### PROBLEM STATEMENT
Set out the lines of the entries below as a numbered list, dropping any blank lines and leaving the pictures out.

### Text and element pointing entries
● ● ●
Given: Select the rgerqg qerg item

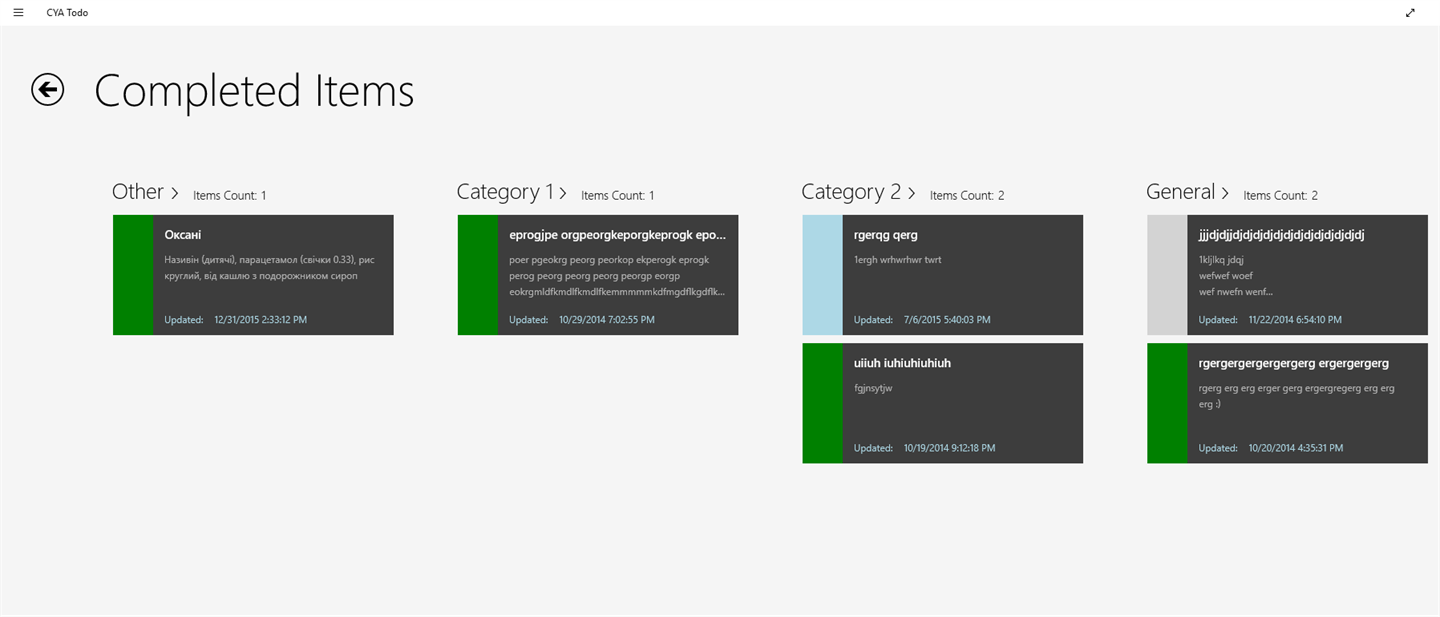Looking at the screenshot, I should [962, 275].
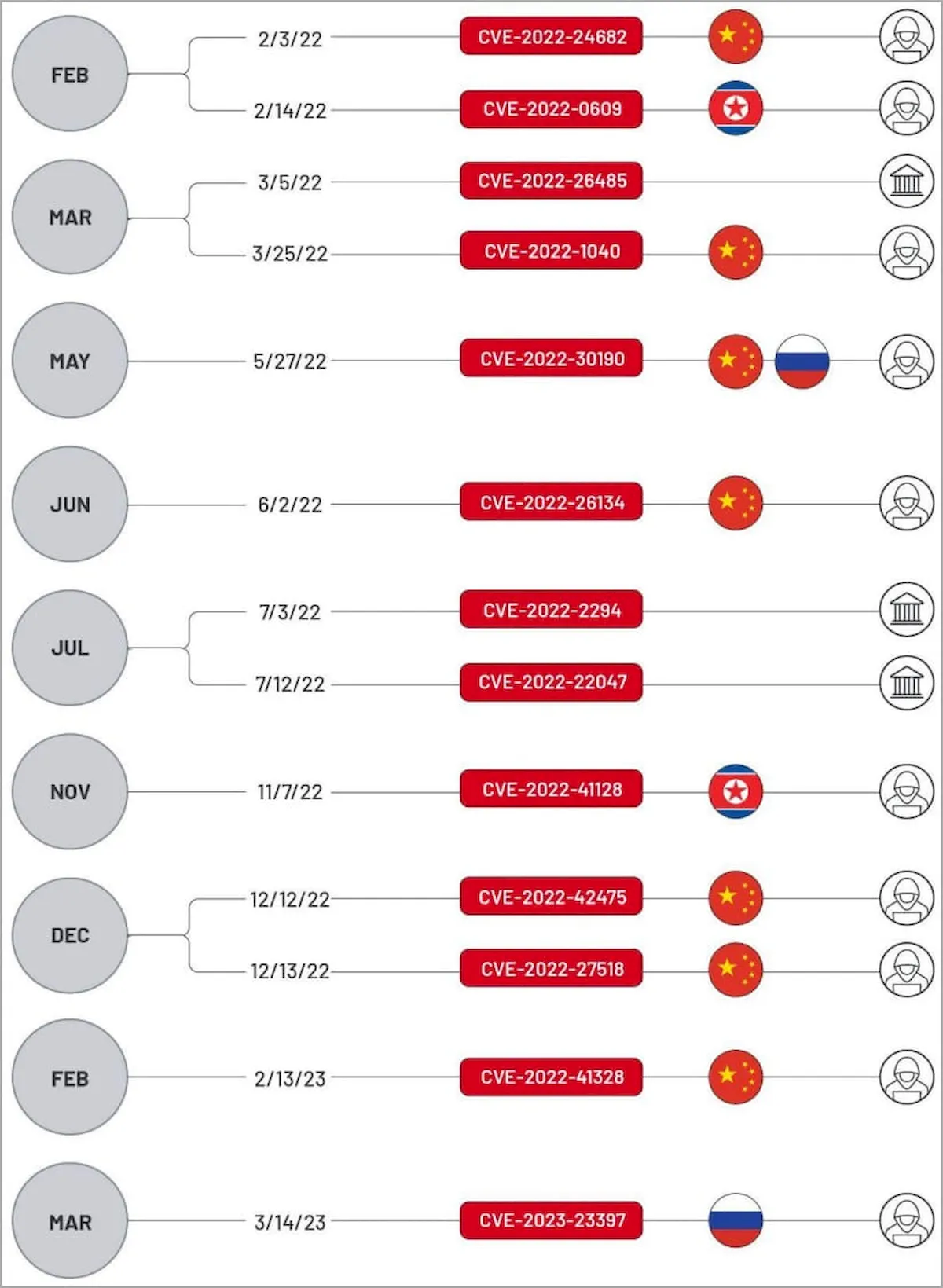The width and height of the screenshot is (943, 1288).
Task: Click the JUN month circle
Action: click(x=70, y=505)
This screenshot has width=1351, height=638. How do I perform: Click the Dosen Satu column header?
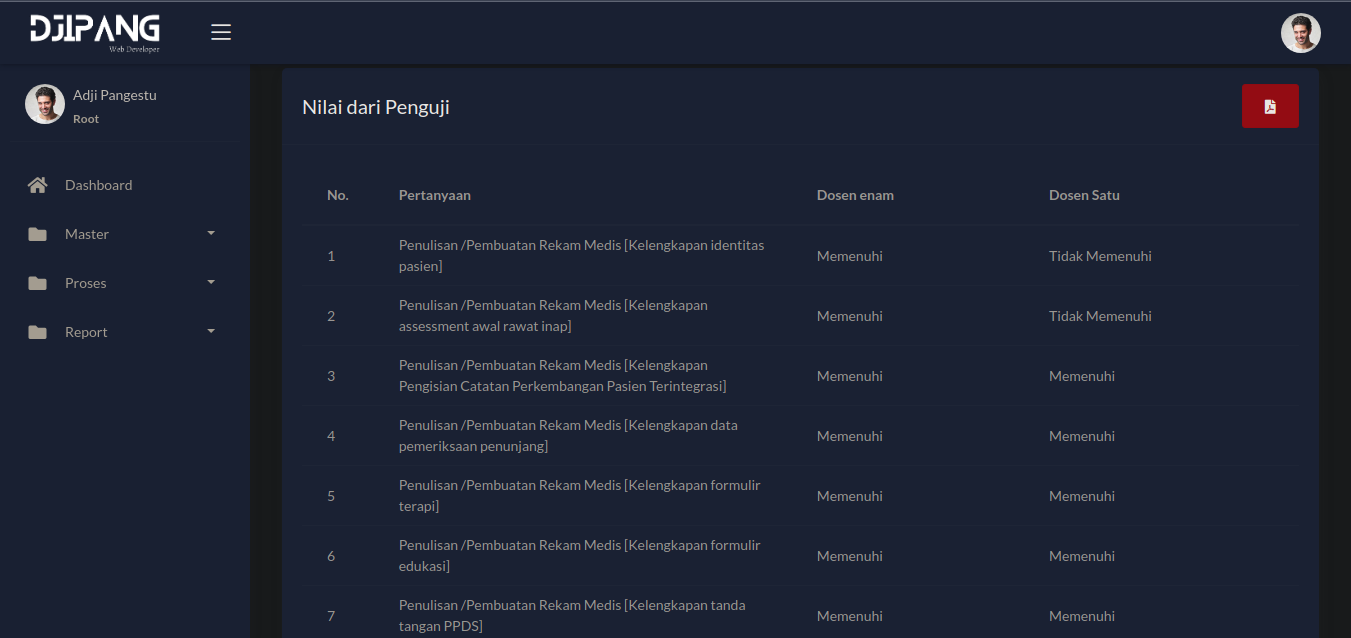point(1084,195)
● ● ●
### THE ANSWER
1. Given: Select the rgerqg qerg item
2. Looking at the screenshot, I should [962, 275].
3. The width and height of the screenshot is (943, 1288).
4. Task: Click the JUN month circle
5. Action: click(x=70, y=505)
6. This screenshot has width=1351, height=638. How do I perform: Click the Dosen Satu column header?
7. point(1084,195)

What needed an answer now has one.